Written request —
Rewrite the stretch from the line containing "You are a GUI" through the line containing "coord(79,265)", requests included, raising every coordinate in the answers by 48.

---------- Provided material

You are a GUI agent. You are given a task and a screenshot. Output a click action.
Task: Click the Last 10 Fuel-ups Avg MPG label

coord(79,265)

--------------------
---------- Provided material

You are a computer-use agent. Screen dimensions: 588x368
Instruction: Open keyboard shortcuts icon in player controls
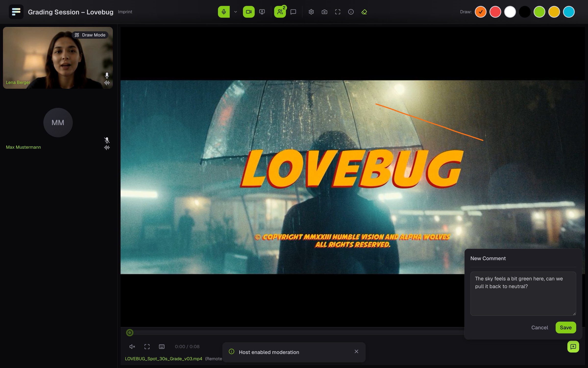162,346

--------------------
---------- Provided material

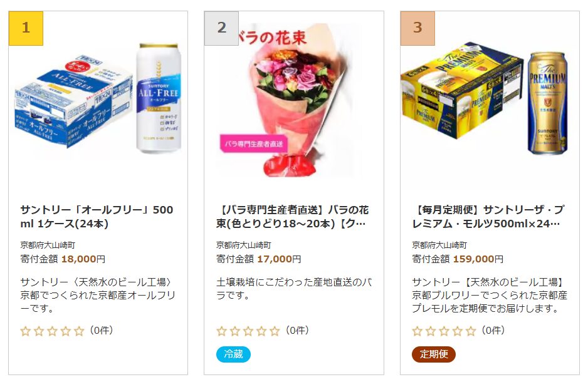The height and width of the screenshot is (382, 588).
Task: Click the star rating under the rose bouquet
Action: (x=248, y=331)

--------------------

The response —
You are a GUI agent. You are given a task and a screenshot. Output a click action.
Task: Click the Last 10 Fuel-ups Avg MPG label

coord(127,313)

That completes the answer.